Podemos, através das questões e leituras percorridas neste artigo, (re)pensar as

relações de gênero e como a música as vem representando, de forma a dar visibilidade para as

construções intelectuais e culturais sobre os papéis que vão se delineando ao longo da história.

Assim, cabe ressaltar que mesmo havendo um olhar mais intimo para as questões dos papéis

femininos, também podemos lançar-nos para os papéis masculinos e os efeitos sofridos de

forma igual por todos, diante das demarcações que prezam a diferenciação entre ambos os

sexos.

Ilustramos tal questão através da música “Ah! Se eu fosse um homem” da banda

Ultraje a Rigor, onde os efeitos do masculino e feminino representam-se de forma a

naturalizar padrões, como discorrido ao longo deste artigo, demarcando a mulher num papel

de fragilidade e o homem numa posição mais dura frente às questões da vida.

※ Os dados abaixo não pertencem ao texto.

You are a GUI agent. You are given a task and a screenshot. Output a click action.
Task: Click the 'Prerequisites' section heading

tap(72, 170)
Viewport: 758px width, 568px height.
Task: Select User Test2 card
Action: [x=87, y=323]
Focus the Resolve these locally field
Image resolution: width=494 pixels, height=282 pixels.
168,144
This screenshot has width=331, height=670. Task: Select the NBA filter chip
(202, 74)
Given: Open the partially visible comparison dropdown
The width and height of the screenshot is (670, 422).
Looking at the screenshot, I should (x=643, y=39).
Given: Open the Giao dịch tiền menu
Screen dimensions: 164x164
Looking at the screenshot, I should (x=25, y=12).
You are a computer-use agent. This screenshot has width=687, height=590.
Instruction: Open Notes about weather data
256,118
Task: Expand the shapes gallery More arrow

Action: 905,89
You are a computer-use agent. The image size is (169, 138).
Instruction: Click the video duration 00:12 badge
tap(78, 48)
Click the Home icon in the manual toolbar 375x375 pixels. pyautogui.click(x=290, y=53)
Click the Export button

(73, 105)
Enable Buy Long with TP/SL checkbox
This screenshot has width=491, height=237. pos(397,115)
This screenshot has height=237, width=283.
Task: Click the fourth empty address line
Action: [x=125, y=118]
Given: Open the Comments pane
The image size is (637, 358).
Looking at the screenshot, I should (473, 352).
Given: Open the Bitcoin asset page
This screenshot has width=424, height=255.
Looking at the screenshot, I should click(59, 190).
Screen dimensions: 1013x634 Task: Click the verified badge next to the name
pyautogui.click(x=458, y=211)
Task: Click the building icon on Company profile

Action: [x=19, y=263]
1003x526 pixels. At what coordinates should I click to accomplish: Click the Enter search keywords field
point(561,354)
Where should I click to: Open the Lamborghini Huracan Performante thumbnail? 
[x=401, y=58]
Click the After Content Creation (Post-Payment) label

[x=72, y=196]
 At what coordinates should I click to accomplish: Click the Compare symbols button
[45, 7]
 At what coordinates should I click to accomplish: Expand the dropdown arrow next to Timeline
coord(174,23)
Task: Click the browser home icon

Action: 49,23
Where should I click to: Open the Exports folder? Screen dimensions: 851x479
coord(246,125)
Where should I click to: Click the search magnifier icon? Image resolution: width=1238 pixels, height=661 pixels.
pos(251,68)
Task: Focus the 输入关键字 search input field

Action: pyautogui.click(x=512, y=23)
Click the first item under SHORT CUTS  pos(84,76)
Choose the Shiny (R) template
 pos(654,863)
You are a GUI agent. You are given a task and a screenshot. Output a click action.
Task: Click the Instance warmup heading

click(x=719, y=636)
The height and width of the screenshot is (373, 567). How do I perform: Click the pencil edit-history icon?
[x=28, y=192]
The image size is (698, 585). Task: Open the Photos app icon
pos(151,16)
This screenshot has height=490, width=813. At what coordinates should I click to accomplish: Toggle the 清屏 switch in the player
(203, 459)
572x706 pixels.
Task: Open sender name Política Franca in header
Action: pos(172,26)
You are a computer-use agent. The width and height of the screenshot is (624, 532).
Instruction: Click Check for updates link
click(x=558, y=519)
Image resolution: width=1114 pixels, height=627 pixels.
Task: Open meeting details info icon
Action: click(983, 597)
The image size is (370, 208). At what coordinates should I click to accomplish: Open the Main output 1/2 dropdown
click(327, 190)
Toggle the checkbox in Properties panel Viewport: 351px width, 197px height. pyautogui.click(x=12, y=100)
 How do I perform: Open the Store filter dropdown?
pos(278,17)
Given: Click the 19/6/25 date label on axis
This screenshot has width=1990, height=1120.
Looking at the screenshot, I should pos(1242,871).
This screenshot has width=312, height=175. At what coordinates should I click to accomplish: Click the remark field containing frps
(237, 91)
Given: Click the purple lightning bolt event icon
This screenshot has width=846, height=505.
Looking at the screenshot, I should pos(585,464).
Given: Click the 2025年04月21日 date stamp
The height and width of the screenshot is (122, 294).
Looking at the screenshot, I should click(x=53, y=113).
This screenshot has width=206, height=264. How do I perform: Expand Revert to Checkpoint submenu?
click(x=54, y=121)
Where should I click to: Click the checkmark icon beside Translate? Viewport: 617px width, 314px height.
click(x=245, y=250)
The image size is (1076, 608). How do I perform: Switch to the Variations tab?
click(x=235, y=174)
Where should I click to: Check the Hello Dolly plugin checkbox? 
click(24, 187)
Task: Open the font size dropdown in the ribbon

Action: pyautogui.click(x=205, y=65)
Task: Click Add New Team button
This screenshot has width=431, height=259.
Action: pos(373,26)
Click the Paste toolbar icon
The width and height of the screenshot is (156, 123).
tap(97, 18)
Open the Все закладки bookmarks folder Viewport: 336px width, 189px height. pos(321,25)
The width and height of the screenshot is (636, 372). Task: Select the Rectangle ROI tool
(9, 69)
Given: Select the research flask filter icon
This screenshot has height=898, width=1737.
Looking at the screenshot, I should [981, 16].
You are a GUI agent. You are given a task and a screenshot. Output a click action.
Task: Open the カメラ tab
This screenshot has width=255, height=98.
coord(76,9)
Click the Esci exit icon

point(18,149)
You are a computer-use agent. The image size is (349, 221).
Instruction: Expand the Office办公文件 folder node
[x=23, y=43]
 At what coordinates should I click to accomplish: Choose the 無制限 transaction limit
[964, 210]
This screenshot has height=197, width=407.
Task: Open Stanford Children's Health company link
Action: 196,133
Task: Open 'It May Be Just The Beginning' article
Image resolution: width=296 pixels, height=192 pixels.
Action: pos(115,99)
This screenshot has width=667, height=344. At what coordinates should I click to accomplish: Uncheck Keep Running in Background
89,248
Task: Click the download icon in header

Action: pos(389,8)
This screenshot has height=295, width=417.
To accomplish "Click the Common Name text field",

Ah, se eu fosse homem de aguentar que uma mulher é como um homem e também pensa como um homem e quer sair com outros homens e, apesar de todas as explicações antropológicas, na prática não tem explicação para o tesão e ai, meu chapa, 'cê só pode reclamar pro bispo. Ah, se eu fosse homem! Ah, se eu fosse homem de parar de me portar feito um rochedo indestrutível e infalível, inabalável e imutável previsível e impossível, um computador com músculos, um chefe, um pai, um homem com H maiúsculo, eu seria o homem certo pra você (MOREIRA, R., 1993).

Salientando a necessidade de haver ainda maiores movimentos e discussões em torno

do tema, pois, apesar dos movimentos que já vem acontecendo para desconstruir as diferenças

naturalizadas sobre o feminino e o masculino, muita coisa ainda se vivencia em novas

configurações, com menor ênfase, talvez, mas ainda assim provocando conflitos entre ambos

os sexos e firmando determinadas representações.

Assim, a mulher de fato tem buscado assumir outros papéis fora do espaço privado,

construindo novos discursos e representações ao longo da história. Porém, há necessidade de

muitos outros movimentos para desnaturalizar essas questões, uma vez que o que se agrega às

diferenças entre os sexos vai muito além. Como ressalta Araújo (2005) a maioria das

características atribuídas à diferença entre homens e mulheres não estão ligadas somente ao

sexo, mas também às questões da cultura, educação, classe social, que por sua vez,

repercutem nas expectativas frente à forma como a mulher deve se portar diante da relação

com o parceiro.

Talvez uma possibilidade de desconstrução para com a desigualdade de gêneros pode

ser a educação, uma vez que, independente do sexo, buscamos todos essa instituição. Como

ressalta Colling (2009) tanto homens e mulheres vêm se construindo historicamente, e essa

construção se refere aos papéis atribuídos a ambos os sexos, seja de ordem profissional ou de

papéis sociais. Todos estes sujeitos chegam à escola, e esta instituição possui grande

importância na construção de discursos e representações, sendo então um lugar bastante

significativo para se problematizar as questões de gênero.

Portanto, entende-se que trabalhos nesse sentido devam ser realizados, podendo

colocar em questão o que se agrega ao gênero, de forma a não naturalizar modos de

existência, permitindo às pessoas, a possibilidade de construírem e desconstruírem novos

discursos e representações. Acredita-se, entretanto, que é um assunto muito amplo e nunca

será concluído, pois trata-se de colocar em questão as relações humanas e estas sempre

estarão a ser representadas de acordo com o contexto social vivenciado no momento.

Para finalizar, achamos válido incluir o trecho de uma música de Baby Consuelo, Didi

Gomes e Pepeu Gomes (1983), intitulada “Masculino e Feminino”.

Ser um homem feminino não fere meu lado masculino. Se Deus é menina e menino, sou Masculino e Feminino. Olhei tudo que aprendi e um belo dia eu vi que ser um homem feminino não fere o meu lado masculino. Se Deus é menina e menino, sou Masculino e Feminino (CONSUELO, B.; GOMES, D.; GOMES, P., 1983).